将专门研究整合为更大图景的努力已经很少见。即使进行了这些工作,它们也往往没有被这种综合思路的实证研究所证实。它们或者掩盖了细节,或者很少为进一步研究提供切入点。

我们的整合集中于知识历史演化的更普遍方面。重点在于思想和概念,而非技术性细节,但是我会从上述研究中提取一些具体且关键的个案研究,只要这些研究在某处尝试做出一般性说明。将专门研究整合到较大的理论框架中,而该理论框架只能得到部分支持,这显然存在风险。这样建成的大厦势必将保持着不完整,在某种程度上,它将永远只是脚手架。本书末尾的术语汇编中列出了我们框架之中的关键概念,并做出了解释。

结合普遍性研究与详细内容对于读者来说也成为一大挑战,他们需要在鸟瞰图和放大镜之间不停地切换。我们希望,这样做的回报将是更好地理解知识在人类世时代的历史作用,这一理解建立在众多详细研究的基础之上,而各项研究在这里第一次被综合起来。这也是一份邀请,邀请我们加深对人类世的见解,进而应对来自我们所面临的困境的挑战。

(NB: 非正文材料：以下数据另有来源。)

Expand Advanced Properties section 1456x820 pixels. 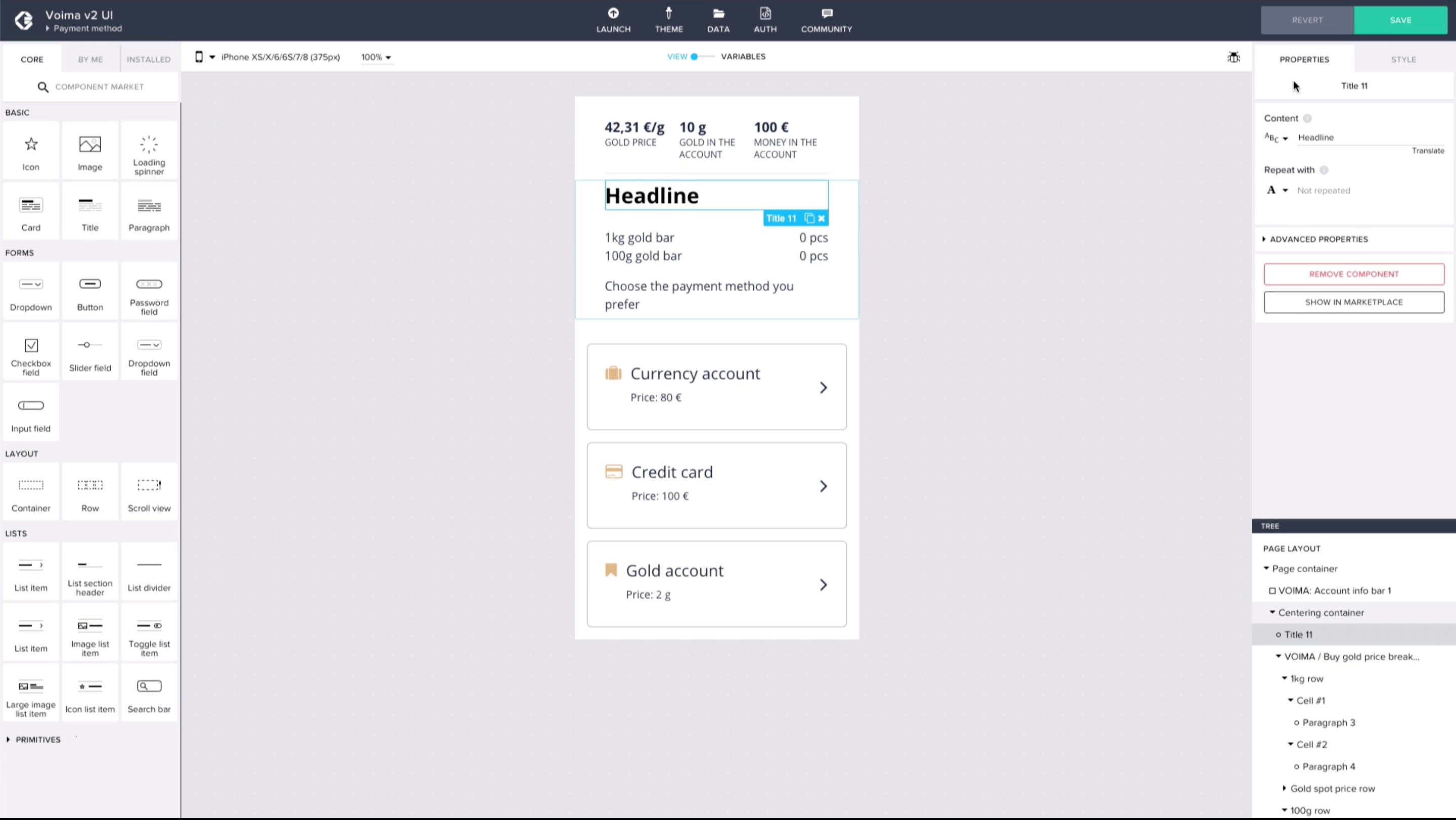(1318, 239)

达尔文的进化论、马克思的政治经济学和弗洛伊德的精神分析学都在追求解放的目标,即创造更具包容性的关于人类现实的观点。达尔文的理论可以被视为对压制生物进化中人类根源的批判。通过其政治经济学批判,马克思抗议的则是资产阶级宣称代表整个人类物种的主张,这一主张否认了对工作的依赖,而工作是人类社会再生产的基础。弗洛伊德转而抗议了对人类需求和欲望的压制,这些需求和欲望被迫屈从于文明。

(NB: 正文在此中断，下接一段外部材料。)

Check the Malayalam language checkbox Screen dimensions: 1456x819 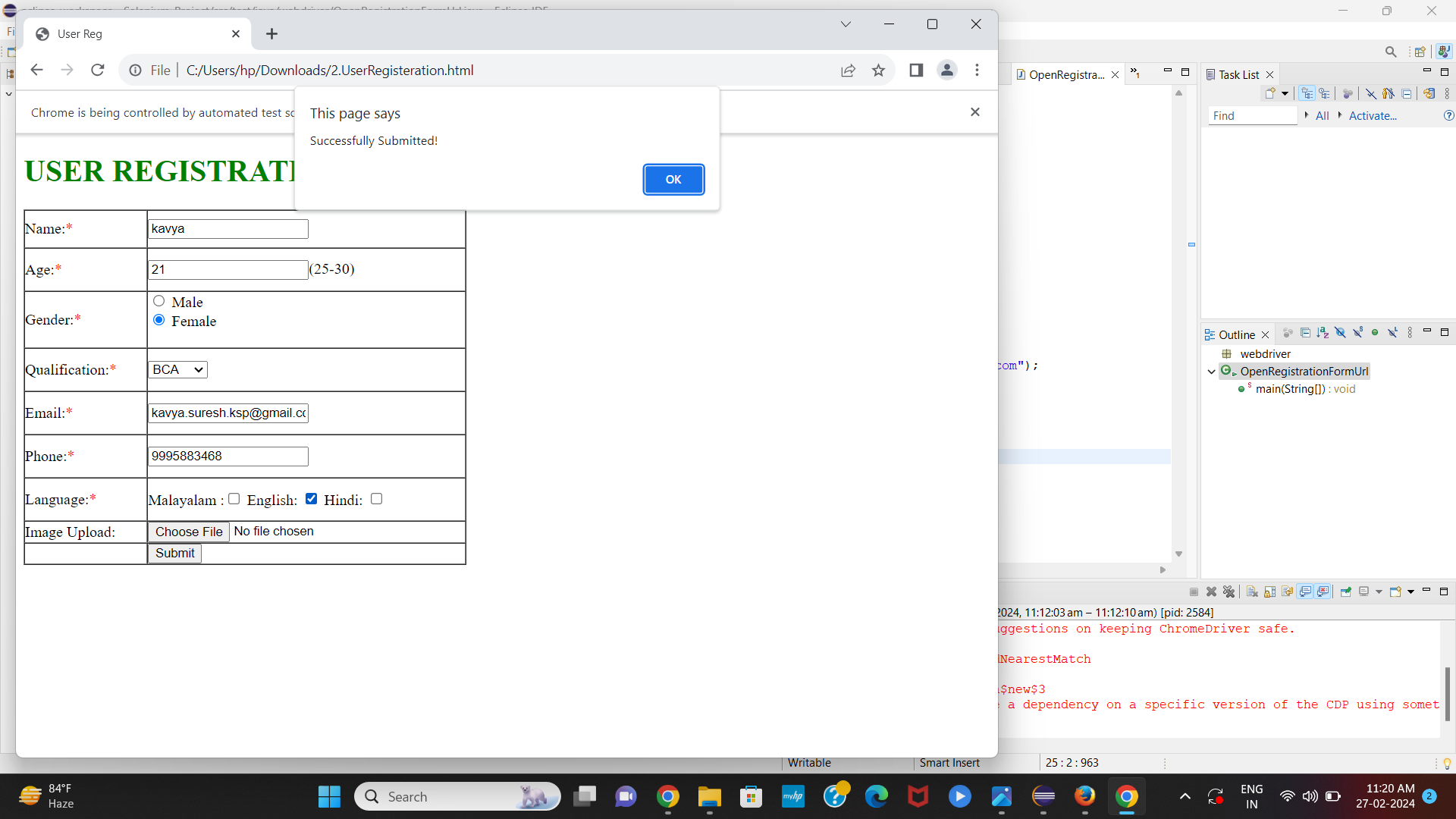coord(234,499)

出于同样的原因,难道知识史不应该抗议自身屈从于一种单方面的科学观念,即限定知识只能服务于形式化的标准、学术竞争以及利益和权力吗?这种观念将科学与其他形式的反思隔离,从而将反思过程本身转化为压制工具,但正是通过这一过程,知识才能成为科学知识。

在知识理论中,政治往往是隐含的,却从未彻底缺席。在过去,“外史”将科学的政治维度表达得很明确,强调经济、社会和政治结构对科学的决定性作用。[21]科学思想史的所谓“内史”则强调英雄科学家的智力成就,以致政治维度仍然相当隐蔽。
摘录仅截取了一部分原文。